• [Data to process]:
· · ·

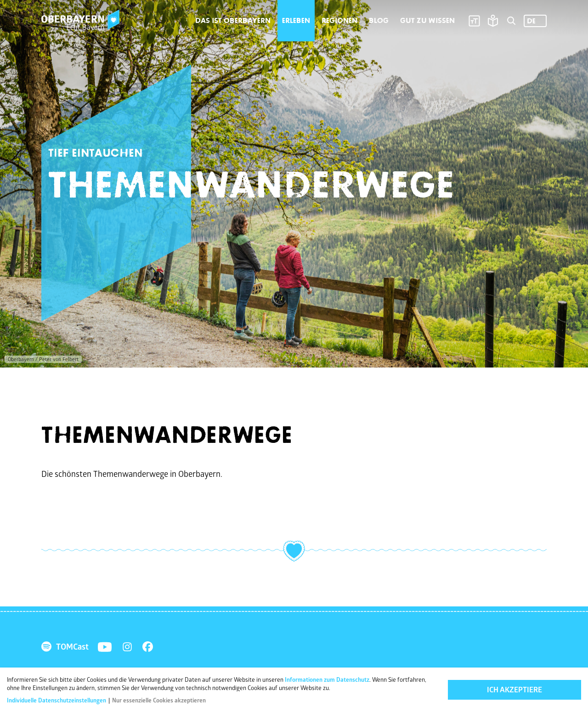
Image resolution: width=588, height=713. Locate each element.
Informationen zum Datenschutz (327, 680)
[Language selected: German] (535, 21)
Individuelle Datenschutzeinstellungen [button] (57, 701)
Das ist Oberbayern (233, 21)
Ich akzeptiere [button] (514, 690)
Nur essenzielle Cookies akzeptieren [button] (159, 701)
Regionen (339, 21)
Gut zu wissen (427, 21)
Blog (379, 21)
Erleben (296, 21)
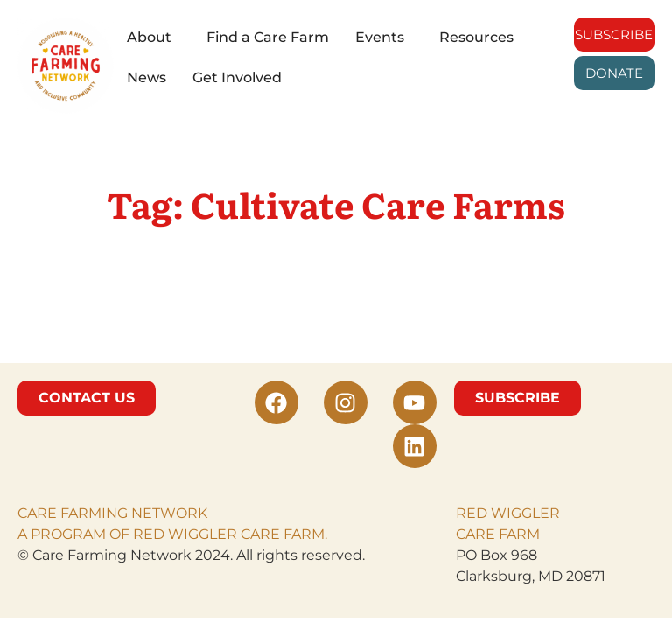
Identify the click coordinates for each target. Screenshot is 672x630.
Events (380, 37)
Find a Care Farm (268, 37)
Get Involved (237, 77)
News (146, 77)
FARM (517, 534)
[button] (153, 38)
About (149, 37)
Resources (476, 37)
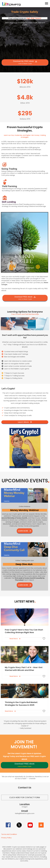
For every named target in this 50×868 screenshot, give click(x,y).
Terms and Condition (9, 834)
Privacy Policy (6, 838)
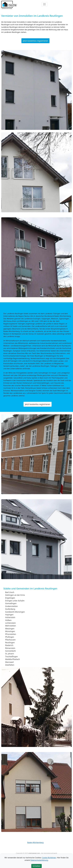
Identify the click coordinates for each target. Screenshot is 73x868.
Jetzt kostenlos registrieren (35, 41)
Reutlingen (10, 643)
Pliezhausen (10, 640)
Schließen (36, 866)
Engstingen (10, 598)
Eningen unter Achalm (15, 600)
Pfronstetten (11, 634)
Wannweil (9, 662)
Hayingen (9, 615)
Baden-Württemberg (35, 842)
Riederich (9, 645)
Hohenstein (10, 617)
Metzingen (10, 628)
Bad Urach (10, 592)
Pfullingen (10, 637)
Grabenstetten (11, 606)
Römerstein (10, 648)
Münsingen (10, 631)
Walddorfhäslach (12, 659)
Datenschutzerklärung (39, 860)
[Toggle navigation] (44, 4)
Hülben (8, 620)
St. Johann (10, 654)
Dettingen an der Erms (15, 595)
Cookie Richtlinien (49, 858)
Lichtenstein (10, 623)
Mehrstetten (11, 626)
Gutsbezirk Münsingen (15, 612)
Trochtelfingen (11, 656)
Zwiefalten (10, 665)
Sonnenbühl (10, 651)
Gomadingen (11, 603)
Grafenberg (10, 609)
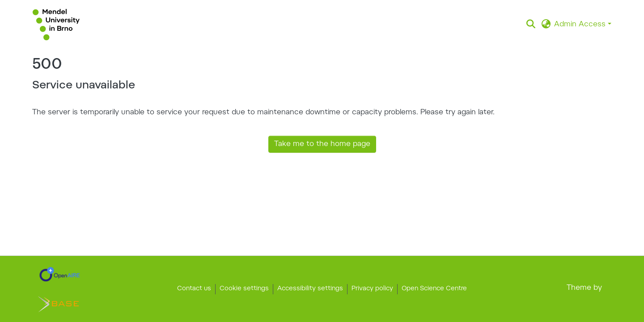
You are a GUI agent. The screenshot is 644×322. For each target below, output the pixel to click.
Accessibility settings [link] (310, 289)
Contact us (194, 289)
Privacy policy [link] (372, 289)
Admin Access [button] (581, 25)
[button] (56, 25)
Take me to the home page (322, 144)
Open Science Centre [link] (434, 289)
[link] (59, 274)
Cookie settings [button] (244, 289)
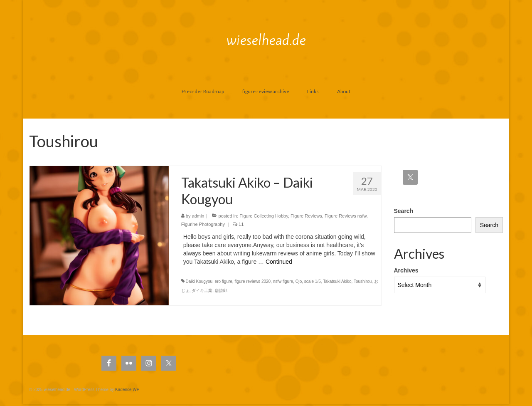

· · ·

• [Request]: How many lines of the data above contain the string "click"? Reply with the number alone.

• [Exercise result]: 4